Seeing Martha Adcock and A.J. Kelly preen like they’d shown some amount of legal acumen and had personally accomplished something on Tuesday, you would assume that Judge Tim Fox’s ruling, dismissing my AFOIA suit with prejudice, rested on some serious legal analysis. You sure wouldn’t guess that, instead, Augustine had stammered through all of five words and had been the lucky recipient of an unsupportable and tremendously flawed ruling.
Wait…I suppose I should back up and start from a point that will make sense to anyone who wasn’t there, which, by my count, was all but about eight of you, tops.
I showed up to the December 17 hearing planning on making a purely legal argument, because the entirety of the central issue in this FOIA case would be resolved by having Judge Fox rule on whether Arkansas Code Annotated § 25-19-105(d)(2)(B) required the Secretary of State to provide me with a requested public record in a specific, requested format.[foot]Spoiler: It does. This is not disputable by anyone who has done even two minutes of research.[/foot] There were no disputed questions of material fact to be resolved: both sides agreed that the Secretary of State was in possession of a specific record and that they had refused to provide it to me in PDF format. All that remained was a ruling on the application of the statute, which, as the Arkansas Supreme Court has clarified many times, is entirely for the court to decide.
So we get to court just and I take my spot at counsels’ table in Sixth Division. Out comes Judge Fox. With minimal fanfare, he proceeds to swear in possible witnesses, then he looks at me.
“Mr. Campbell, call your first witness.”
“Your honor, there are no witnesses in this case. This is entirely a question of law and statutory interp–“
“Are you resting your case without calling any witnesses?”
“No, your honor. There’s no need for witnesses because this–“
“It’s a yes-or-no question.”
After a pause, Judge Fox looks at Augustine and asks, “does the Defendant have a motion?” Augustine, trying to hide a porcine-fecal grin, “Yes, we move to dismiss.” Judge Fox then granted that motion, dismissed the case with prejudice, and left the bench before I could say anything further or even proffer an argument for appeal.
All cut and dried. Boy, am I embarrassed for not knowing what to do! Clearly, there was nothing wrong with that whole process, right? Right!
And, by “Right!,” I mean “no, that’s completely wrong.”

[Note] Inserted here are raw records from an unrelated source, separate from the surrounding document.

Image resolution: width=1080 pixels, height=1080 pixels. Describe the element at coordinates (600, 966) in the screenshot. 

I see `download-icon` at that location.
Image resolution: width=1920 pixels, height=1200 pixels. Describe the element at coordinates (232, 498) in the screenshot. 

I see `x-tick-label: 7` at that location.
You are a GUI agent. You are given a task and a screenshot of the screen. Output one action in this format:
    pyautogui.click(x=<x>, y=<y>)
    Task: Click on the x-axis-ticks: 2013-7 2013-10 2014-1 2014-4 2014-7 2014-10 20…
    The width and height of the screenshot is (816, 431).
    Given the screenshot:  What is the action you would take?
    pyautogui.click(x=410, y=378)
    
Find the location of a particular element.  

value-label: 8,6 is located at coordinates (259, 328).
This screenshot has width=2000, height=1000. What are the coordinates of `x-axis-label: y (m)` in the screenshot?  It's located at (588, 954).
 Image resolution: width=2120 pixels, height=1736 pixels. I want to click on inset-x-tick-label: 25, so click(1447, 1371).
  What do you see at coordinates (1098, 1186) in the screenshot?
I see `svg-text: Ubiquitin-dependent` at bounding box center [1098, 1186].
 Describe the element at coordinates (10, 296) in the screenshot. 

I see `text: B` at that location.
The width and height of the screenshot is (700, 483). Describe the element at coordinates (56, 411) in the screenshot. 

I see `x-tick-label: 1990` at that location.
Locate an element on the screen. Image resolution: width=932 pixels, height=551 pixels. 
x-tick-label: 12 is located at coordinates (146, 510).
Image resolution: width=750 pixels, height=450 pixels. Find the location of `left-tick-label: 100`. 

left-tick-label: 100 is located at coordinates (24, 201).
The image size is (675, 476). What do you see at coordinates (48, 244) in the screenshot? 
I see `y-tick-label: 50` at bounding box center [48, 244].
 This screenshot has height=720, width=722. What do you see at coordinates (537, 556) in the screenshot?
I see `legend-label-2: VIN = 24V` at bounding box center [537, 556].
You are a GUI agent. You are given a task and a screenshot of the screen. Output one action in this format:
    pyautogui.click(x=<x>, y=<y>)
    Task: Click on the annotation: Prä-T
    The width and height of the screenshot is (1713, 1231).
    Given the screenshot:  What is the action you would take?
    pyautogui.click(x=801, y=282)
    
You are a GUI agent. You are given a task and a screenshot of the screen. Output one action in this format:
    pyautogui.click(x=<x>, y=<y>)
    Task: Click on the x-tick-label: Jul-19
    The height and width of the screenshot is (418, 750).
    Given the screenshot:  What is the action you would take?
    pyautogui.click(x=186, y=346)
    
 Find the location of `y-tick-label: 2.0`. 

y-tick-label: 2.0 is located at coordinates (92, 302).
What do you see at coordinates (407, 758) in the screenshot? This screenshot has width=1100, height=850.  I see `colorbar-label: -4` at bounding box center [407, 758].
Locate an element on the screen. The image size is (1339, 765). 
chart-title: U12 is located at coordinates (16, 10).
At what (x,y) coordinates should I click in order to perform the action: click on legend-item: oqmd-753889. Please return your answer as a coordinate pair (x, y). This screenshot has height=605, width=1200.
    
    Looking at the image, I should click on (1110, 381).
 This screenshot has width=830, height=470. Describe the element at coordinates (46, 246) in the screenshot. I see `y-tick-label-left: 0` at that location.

To quote the brief that I filed along with my motion for new trial on Wednesday (emphasis added, citations omitted):
The AFOIA presumes that all records held by an entity are “public records” and favors disclosure absent an exemption. Furthermore, the AFOIA is always to be interpreted liberally, with a preference toward disclosure. Because the default position is always in favor of disclosure, in an appeal from denial of rights under the AFOIA, the defendant agency in possession of the record bears the burden of establishing that their nondisclosure of the record was in compliance with the AFOIA.
While the motion and brief list a number of other irregularities, abuses of discretion, and failures to follow the law, I really can’t stress the part in bold above strongly enough. This isn’t some argument I’ve made up[foot]Unlike, say, the stupidity that others offered after Martin’s attorneys were disqualified.[/foot] — it’s an explicit statement of law, under both the AFOIA and the federal FOIA. The government always has the burden of proof in these suits.
Which means, as the plaintiff here, you could literally walk into court with no intention of calling witnesses, presenting evidence, or making and opening or closing statement. Even then, the government agency would have to be prepared to present a case, and they absolutely would not be entitled to a directed verdict based on your actions (or inaction, as it were).
Additionally, a motion for directed verdict — which is how Judge Fox treated Augustine’s “we move to dismiss” — must state with specificity the grounds on which the moving party believes it is entitled to a verdict in its favor, and it should only be granted where the evidence presented is wholly insufficient to entitle the non-moving party[foot]In this case, a certain rakishly handsome blogger[/foot] to a verdict in his favor. Where, as here, the presumption in a case is in favor of the non-moving party, the party who bears the burden of proof cannot possibly be entitled to a verdict without putting on their case and overcoming the presumption in favor of the plaintiff.
Given all of this, what happened on Tuesday? How did Judge Fox miss the mark so badly in his ruling? Why were those of us in attendance needlessly subjected to the smarmy grins of Augustine and Martha? I don’t know.
What I do know is the Rule 59 motion for a new trial is now pending. If it is granted, I would assume that the second proceeding will not be nearly so flawed. If it is denied, that’s just extra grounds for the appeal, and this whole thing will be dragged out even longer, as the appellate court is almost certain to reverse based on error in the original ruling or the denial of the Rule 59 motion.